Madame Picquet, qui venait d’arriver à son tour, le suivit aussi vite que le lui permettaient ses vieilles jambes.

L’agent eut beau explorer les environs, il ne découvrit aucune trace des deux fugitifs. Il s’arrêta, haletant, près d’un réverbère, contre lequel il s’appuya, s’épongeant le visage et le cou, trempés de sueur.

« L’Araigne » s’empressa de le rejoindre.

— Maintenant que faire ? Gémit-elle.

— Ils passeront un vilain quart d’heure lorsque je les aurai dénichés ! Grogna l’agent, vexé d’avoir été roulé. Je ne comprends vraiment pas où ils ont pu se cacher ! Reprit-il après un léger silence, — tandis que « l’Araigne » se rongeait les ongles d’énervement ... — mais je les retrouverai !

— Vous feriez mieux de ne pas tant vous vanter et d’agir avec plus d’intelligence ! Observa aigrement la méchante femme. Je n’arrive pas à comprendre comment vous avez pu vous laisser ainsi berner par une enfant !

— Je vous promets, madame Picquet, que cette nuit même, elle dormira sous votre toit, déclara-t-il solennellement.

— Cessez de faire des promesses et de prononcer des paroles en l’air ! Mettez-vous à sa recherche sans tarder , répliqua sèchement la mégère.

— Oui ! Madame, bredouilla l’agent, très humilié. J’y vais tout de suite.

— Et ce petit misérable ! S’exclama « l’Araigne » d’une voix rageuse, c’est surtout lui qui mérite une bonne leçon, car je suis certaine que tout cela est arrivé par sa faute.

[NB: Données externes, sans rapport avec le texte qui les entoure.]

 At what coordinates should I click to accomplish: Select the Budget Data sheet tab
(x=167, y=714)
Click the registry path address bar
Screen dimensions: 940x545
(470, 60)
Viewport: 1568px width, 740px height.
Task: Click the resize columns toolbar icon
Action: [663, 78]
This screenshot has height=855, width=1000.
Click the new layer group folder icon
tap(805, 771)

— Ne vous tracassez pas, Madame, nous le rattraperons bientôt ! Reprit l’agent de police, je lui mettrai la main au collet aujourd’hui, dussé-je, pour cela, fouiller tout le quartier.

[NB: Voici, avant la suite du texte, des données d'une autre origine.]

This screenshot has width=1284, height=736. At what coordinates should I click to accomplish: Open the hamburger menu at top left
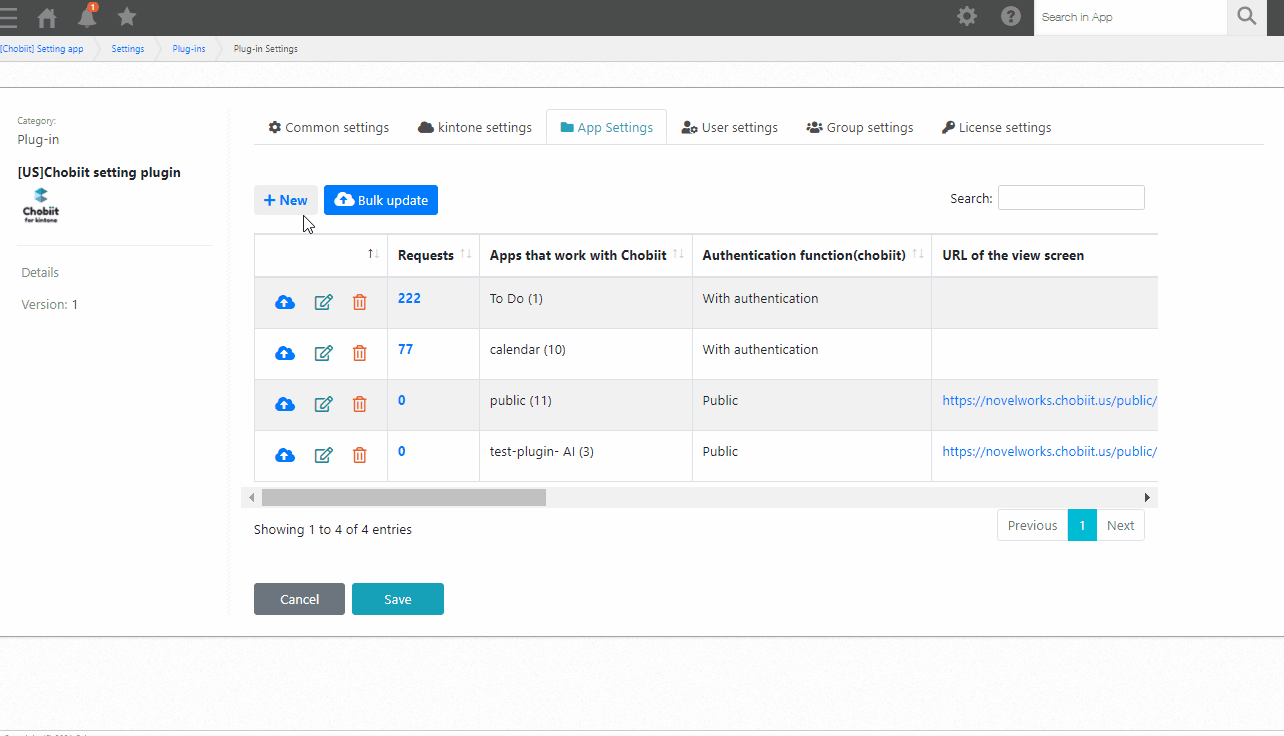tap(9, 17)
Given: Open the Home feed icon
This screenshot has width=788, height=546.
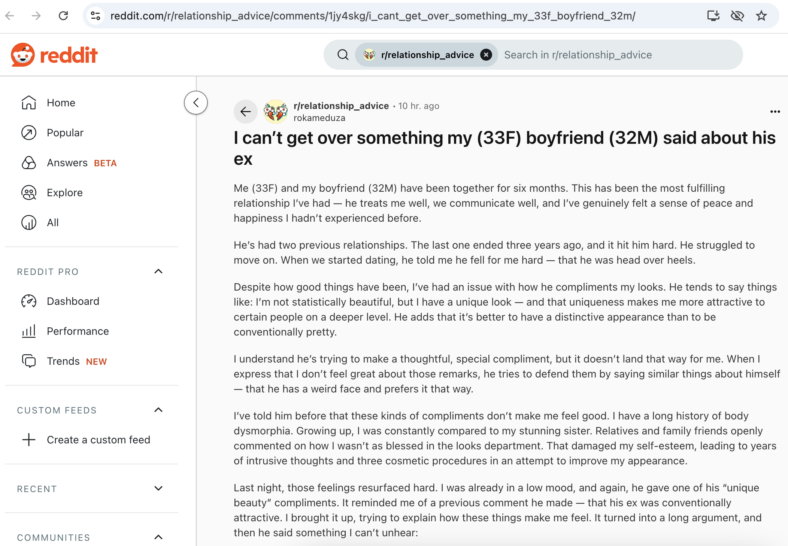Looking at the screenshot, I should pos(29,103).
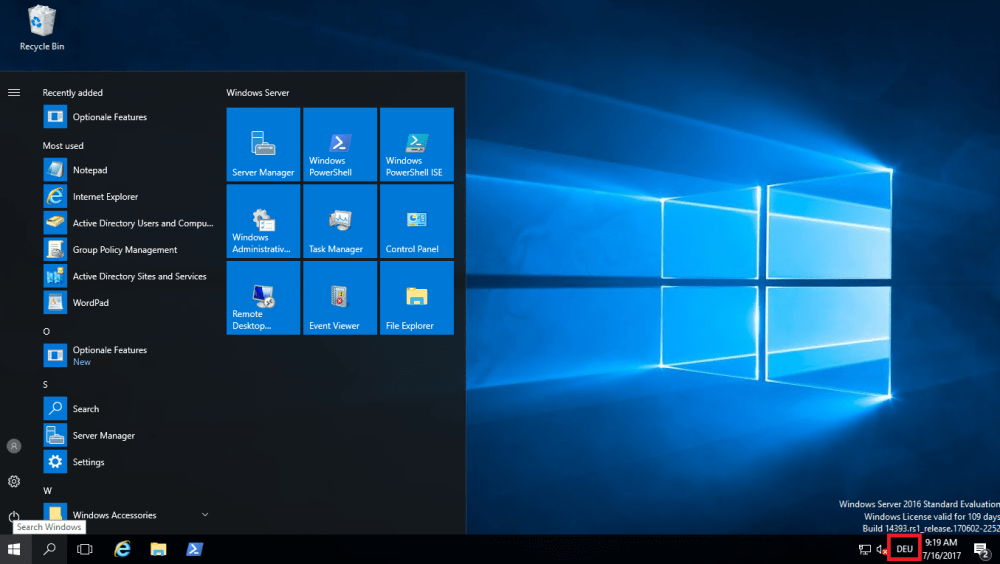
Task: Open the Windows PowerShell ISE tile
Action: click(x=416, y=144)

— Bien. Vous me trouverez chez moi si vous obtenez un bon résultat, conclut la vieille femme.

Et sans ajouter un mot, elle lui tourna le dos et se dirigea vers la station de métro, située à l’autre extrémité du boulevard, tandis qu’il la regardait s’éloigner, furieux et vexé d’avoir été berné par une fillette.